The big LED clock on the wall says 61:43. It has started at 72:00, and the long minutes have been counting down ever since. I have been in a rollercoaster of emotions and thoughts. Anger, disbelief, denial, depression, attempting to make contact or plea, protest and rebellion, they have all come and gone, blending into a variety of toxic cocktails.
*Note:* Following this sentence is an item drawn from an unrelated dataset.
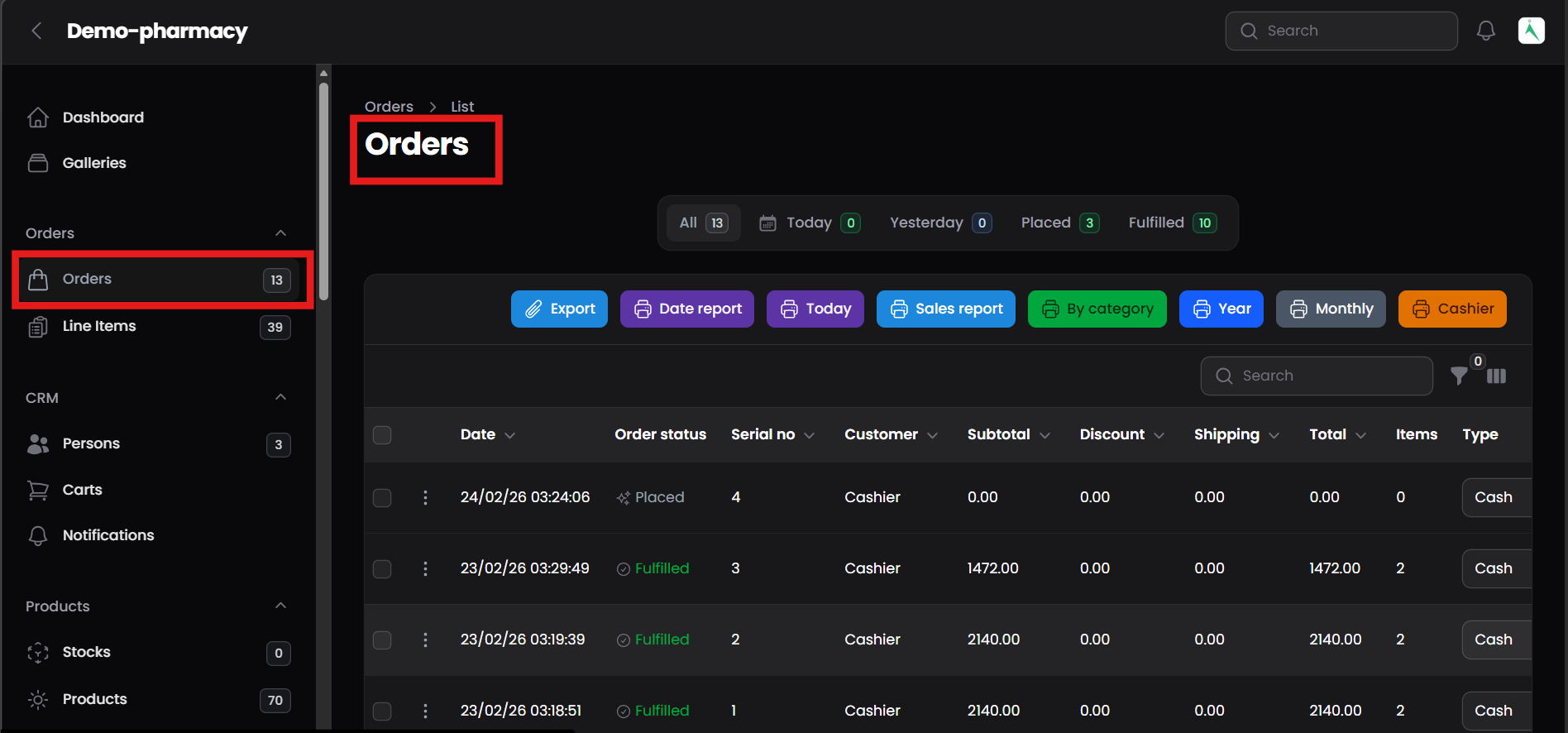This screenshot has height=733, width=1568.
Task: Open Dashboard from the sidebar
Action: [x=103, y=117]
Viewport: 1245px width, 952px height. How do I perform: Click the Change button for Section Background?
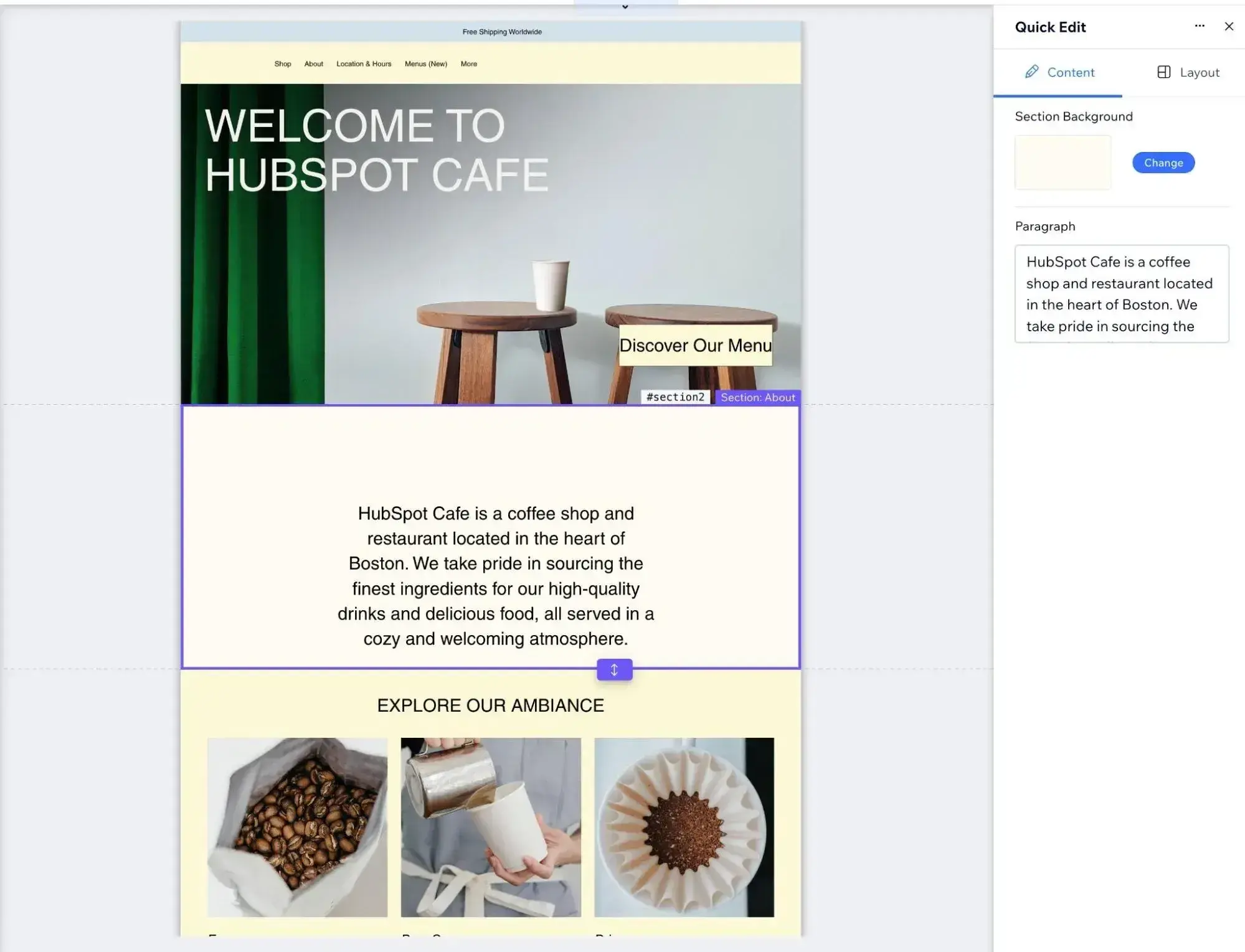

It doesn’t help that none of them can be aimed. You can’t be angry at a tile wall; you can’t negotiate with a dildo. When I’m yelling at the top of my lungs, and bang my fist against the mirror which I’m sure is see-through from the other side, there is no response at all. The total inertia of the place is getting to me, and gradually cooling down all those impetuous emotions. I’m finally starting to employ logical reason again. And the case is pretty clear. My life is in danger. No matter how unjust, no matter how cruel, no matter how evil, there is no doubt in my mind that the threat is serious. If someone is willing and able to create a dungeon like this, he’ll most certainly be able to make a girl disappear from the face of the earth as well; he’d never be caught. And by the way I have been treated, there isn’t any indication that he might have moral problems with “disposing of me”, either. I must seriously consider that this challenge is very real, and that I should immediately get to work to grab the only opportunity I have to get out of here alive. In fact, I have lost many precious hours already.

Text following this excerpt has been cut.